Kınalı’da millet her gün sahildeydi, Allah’ın dağbaşında, hemen evlerinin dibinde adamların başına gelene bak. Günlerdir bir garip ülkede yaşıyoruz deyip duruyorum. Ayrıca neden hala 65 yaş üstüne toplu taşıma araçları yasak? Aşılı bile olsalar binemiyorlar. Peki, pes edip taksiye mi biniyorlar üç kuruşluk emekli maaşlarıyla? Hayır efendim. Çocuklarının kartını kullanıyorlar. Eee öyle başa böyle tıraş. Ay bir hile daha geldi aklıma, Kadıköy’de oturan biri hafta sonunu karşıda bir arkadaşının evinde geçirecek. Cuma öğleden sonrası için bu tarafta bulunan bir hastaneden randevu alıyor, Pazartesi sabahı için de karşı taraftan bir hastane randevusu ayarlıyor. Bir güzel gidiyor ve dönüyor.

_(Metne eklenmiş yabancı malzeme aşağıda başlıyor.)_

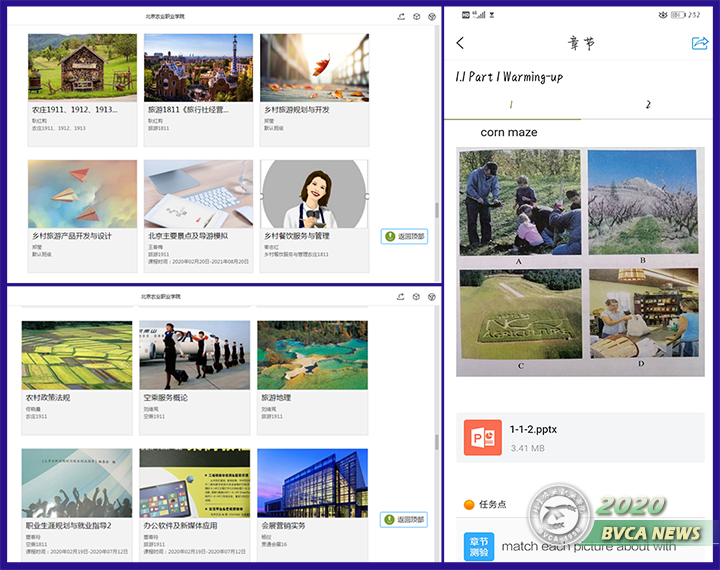Click the 旅游地理 course title
The height and width of the screenshot is (570, 720).
pos(276,398)
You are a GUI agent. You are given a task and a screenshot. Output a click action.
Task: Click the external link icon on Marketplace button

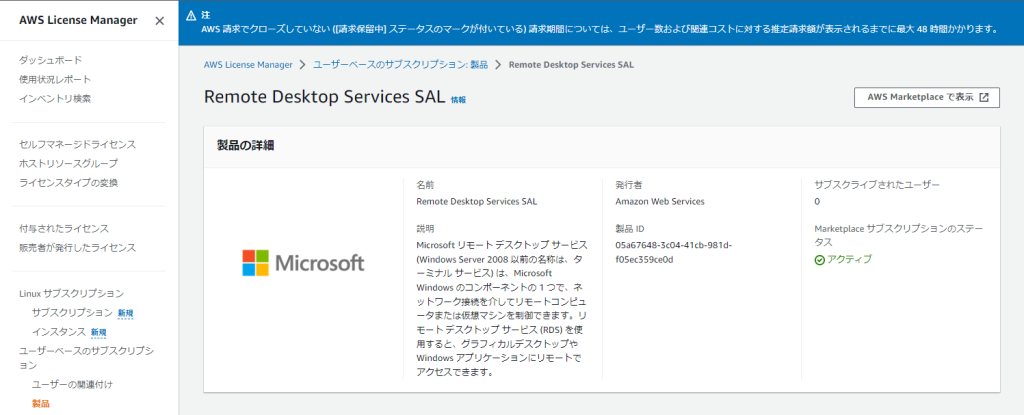click(984, 97)
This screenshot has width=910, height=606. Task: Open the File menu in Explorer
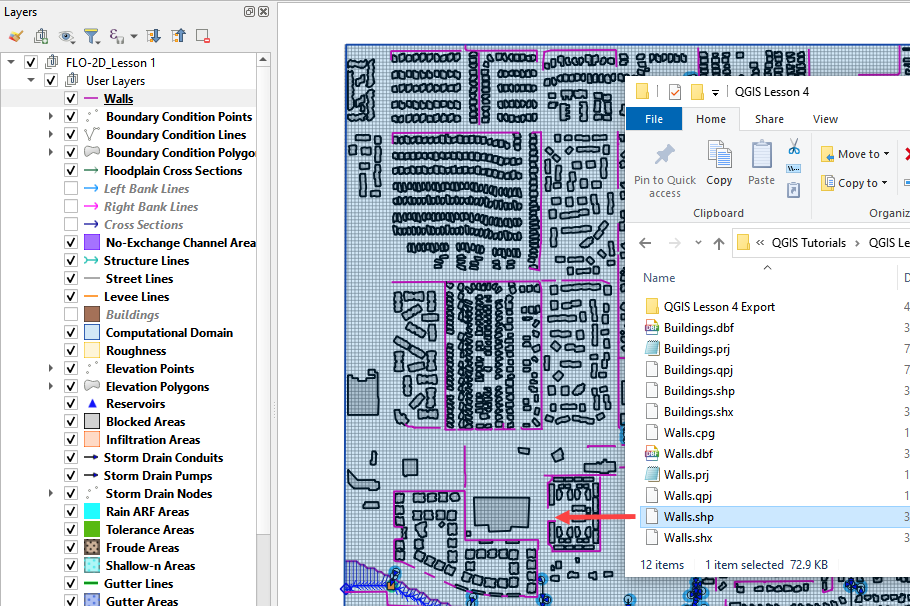[x=654, y=119]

Beğendiniz mi?
Bakın ben dindar falan değilim ama her nimete şükreden bir insanım, bu aralar kendi sağlığımdan başka şükredecek hiçbir şey bulamıyordum. Ta ki ünlü sosyal paylaşım sitelerinden birinde ‘pes artık’ dedirtecek bir şey görene kadar. Hindistan’da bir hastane koğuşu, bütün yataklar dolu, hastalar kıvranıyor, tepelerindeki; pencere pervazı, yatak demiri, vantilatör, serum ayağı vs gibi her bir çıkıntıda maymunlar dolaşıyor. Oradan oraya atlıyorlar, hastaların yemeklerini aşırıyorlar, ilaçlarını yere saçıyorlar, hatta tepelerine çiş kaka yapıyorlar, insanlar battaniyelerini yüzlerine çekmekten başka bir şey yapamıyorlar, zaten avaz avaz bağırsalar da kimse aldırmıyor... Buyurun bakalım, işte size beterin beteri.
Aaah ah! Bu gün de benim doğum günüm. Tek başıma geçmişi düşünüp, malum mesajlara teşekkür etmekten başka hiçbir şey yapamadığım ikinci yıl... Vallahi yaşlanmakta olduğumu düşünmek bile ikinci planda kalıyor.